Perhaps the sports leagues never thought they would need to cover the bond debt and they left Monmouth Park and the NJTHA out in the rain.  That was a bad move, because neither of the horserace-related entities was going to back down.  After all, they’re from New Jersey, where stubbornness is a natural way of life.  Since the leagues refused to cover the bond when they should have, they were now going to be expected to come up with a lot more money to make things right in New Jersey.

Monmouth Park and the NJHTA decided that the leagues needed to cover the bond and interest.  While at it, they should also cover all the losses incurred by the racetrack for the four years between the initial sports gambling stall and the reversal of PASPA.  That amount skyrocketed from the initial $3.4 million to over $150 million.  The figure was calculated based on what the racetrack believes it could have earned if it had been allowed to offer sports wagers throughout the entire debacle.

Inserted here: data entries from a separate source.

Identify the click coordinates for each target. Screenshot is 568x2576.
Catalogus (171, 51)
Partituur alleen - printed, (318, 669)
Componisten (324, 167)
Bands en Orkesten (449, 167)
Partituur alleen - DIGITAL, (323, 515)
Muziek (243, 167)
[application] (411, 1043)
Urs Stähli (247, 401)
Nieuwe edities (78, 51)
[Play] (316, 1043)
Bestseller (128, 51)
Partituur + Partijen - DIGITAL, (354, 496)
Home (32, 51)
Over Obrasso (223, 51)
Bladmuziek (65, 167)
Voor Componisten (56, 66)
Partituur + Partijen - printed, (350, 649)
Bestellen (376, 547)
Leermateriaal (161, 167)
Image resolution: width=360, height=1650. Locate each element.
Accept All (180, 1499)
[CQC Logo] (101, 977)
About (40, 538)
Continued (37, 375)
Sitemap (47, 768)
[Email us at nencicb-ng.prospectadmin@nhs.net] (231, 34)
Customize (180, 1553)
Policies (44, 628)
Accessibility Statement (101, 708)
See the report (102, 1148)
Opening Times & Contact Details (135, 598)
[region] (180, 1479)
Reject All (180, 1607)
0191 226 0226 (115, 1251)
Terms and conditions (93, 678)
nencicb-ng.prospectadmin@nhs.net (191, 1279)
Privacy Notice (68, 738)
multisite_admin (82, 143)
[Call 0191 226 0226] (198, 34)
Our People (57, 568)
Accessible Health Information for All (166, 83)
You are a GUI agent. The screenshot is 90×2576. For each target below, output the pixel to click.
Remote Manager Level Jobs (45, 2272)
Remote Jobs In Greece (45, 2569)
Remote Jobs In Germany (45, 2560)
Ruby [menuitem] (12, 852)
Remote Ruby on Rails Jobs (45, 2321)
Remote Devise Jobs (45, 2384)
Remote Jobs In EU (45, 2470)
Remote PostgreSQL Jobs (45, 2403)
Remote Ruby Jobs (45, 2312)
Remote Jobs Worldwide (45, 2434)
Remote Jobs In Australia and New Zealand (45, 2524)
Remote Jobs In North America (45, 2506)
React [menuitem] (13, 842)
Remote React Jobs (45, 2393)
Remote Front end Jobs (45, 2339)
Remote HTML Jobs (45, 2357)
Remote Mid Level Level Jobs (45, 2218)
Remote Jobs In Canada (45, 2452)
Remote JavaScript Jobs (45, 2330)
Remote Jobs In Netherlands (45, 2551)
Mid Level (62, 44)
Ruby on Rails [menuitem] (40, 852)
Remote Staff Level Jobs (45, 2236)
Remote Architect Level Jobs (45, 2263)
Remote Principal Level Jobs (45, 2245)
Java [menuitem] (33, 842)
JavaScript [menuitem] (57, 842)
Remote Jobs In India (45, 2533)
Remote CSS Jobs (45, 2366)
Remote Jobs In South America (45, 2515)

The leagues are responsible, according to Monmouth Park and plenty of others in the sports world, because they were involved heavily in influencing politicians and the decision to sign off on PASPA.  However, the legislation violated the US Constitution; specifically, the Tenth Amendment.  That amendment reads, in part, “Powers not delegated to the United States by the Constitution, nor prohibited by it to the States, are reserved to the States respectively, or to the people.”  In other words, because gambling is not prohibited in the Constitution, the federal government cannot prohibit states from offering the activity.

The Supreme Court Might Weigh In

The sports leagues have been fighting Monmouth Park and the NJTHA for the past several years, and the Supreme Court is expected to announce next week whether or not it will take up the case.  Both sides of the debate were expected to try to settle their differences, but 11th-hour negotiation failures last Friday are forcing the case onward and upward.

One federal appeals court has already decided in favor of Monmouth Park and the NJTHA and, if the Supreme Court decides not to hear the case, it will return to federal court.  With that being a very realistic option, the sports leagues need to start getting their checkbooks ready.